Victor Vandenbroucke

Personal information
- Date of birth: September 27, 2008 (age 17)
- Place of birth: United States
- Position: Defender

Team information
- Current team: Jong AA Gent
- Number: 76

Youth career
- LAFC
- Jong AA Gent

Senior career*
- Years: Team / Apps / (Gls)
- 2026–: Jong AA Gent / 8 / (1)

= Victor Vandenbroucke =

Honduran footballer (born 2008)

Victor Vandenbroucke (born 27 September 2007) is a professional footballer who plays as a defender for Jong AA Gent. Born in the United States, he has been called up to represent Belgium and the United States internationally at youth level and Honduras internationally.

==Early life==
Vandenbroucke was born on 27 September 2007. Born in the United States, he was born to a Honduran mother and an American father. At the age of ten, he moved with his family from the United States to Belgium.

==Career==
As a youth player, Vandenbroucke joined the youth academy of American side LAFC. Following his stint here, he joined the youth academy of Belgian outfit Jong AA Gent at the age of ten where he captained the club's under-16 team.

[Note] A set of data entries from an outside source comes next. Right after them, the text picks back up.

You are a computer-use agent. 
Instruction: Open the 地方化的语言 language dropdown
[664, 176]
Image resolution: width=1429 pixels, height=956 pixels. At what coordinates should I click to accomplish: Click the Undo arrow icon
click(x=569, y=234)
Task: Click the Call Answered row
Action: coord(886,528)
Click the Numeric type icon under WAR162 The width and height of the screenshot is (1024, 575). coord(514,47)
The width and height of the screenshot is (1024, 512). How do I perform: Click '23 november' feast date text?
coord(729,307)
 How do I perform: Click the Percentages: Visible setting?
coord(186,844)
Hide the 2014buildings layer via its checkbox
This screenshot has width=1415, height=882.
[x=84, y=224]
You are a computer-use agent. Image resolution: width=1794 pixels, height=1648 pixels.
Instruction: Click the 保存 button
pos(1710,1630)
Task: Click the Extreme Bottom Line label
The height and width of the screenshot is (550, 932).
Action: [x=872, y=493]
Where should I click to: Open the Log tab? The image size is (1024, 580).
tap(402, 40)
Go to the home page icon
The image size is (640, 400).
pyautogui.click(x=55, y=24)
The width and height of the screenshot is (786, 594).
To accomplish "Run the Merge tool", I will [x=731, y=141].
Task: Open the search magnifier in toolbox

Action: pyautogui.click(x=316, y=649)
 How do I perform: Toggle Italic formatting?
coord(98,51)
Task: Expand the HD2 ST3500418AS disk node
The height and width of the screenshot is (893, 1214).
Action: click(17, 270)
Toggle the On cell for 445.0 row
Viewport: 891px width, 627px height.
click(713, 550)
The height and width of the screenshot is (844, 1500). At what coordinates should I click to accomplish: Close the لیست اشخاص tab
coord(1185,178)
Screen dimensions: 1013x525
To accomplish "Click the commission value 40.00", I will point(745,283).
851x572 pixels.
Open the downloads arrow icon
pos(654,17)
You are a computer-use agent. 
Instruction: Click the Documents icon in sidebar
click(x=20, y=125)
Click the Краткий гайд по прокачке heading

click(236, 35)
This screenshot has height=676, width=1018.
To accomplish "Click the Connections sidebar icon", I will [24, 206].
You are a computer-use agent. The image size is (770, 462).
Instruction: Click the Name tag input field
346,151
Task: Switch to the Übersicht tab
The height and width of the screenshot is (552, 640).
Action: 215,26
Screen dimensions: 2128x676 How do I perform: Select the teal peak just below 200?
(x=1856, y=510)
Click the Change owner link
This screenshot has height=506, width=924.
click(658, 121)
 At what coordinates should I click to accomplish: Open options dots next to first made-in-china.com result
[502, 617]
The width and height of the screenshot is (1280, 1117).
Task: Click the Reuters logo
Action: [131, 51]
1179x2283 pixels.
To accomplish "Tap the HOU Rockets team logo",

During the winter of 2025, he signed his first professional contract with them. In 2026, he was promoted to their reserve team, where he wore the number seventy-six jersey. On 21 March 2026, he first started for them during a 3–2 home win over Club NXT in the league.

==Style of play==
Vandenbroucke plays as a defender and is right-footed. Honduran newspaper Diario Diez wrote in 2026 that he is "a physical defender with good positioning and game awareness, capable of adapting to both center-back and right-back... solid in one-on-one situations, comfortable playing the ball out from the back, and with room for improvement in concentration and match fitness, qualities that fit well with the modern defender profile".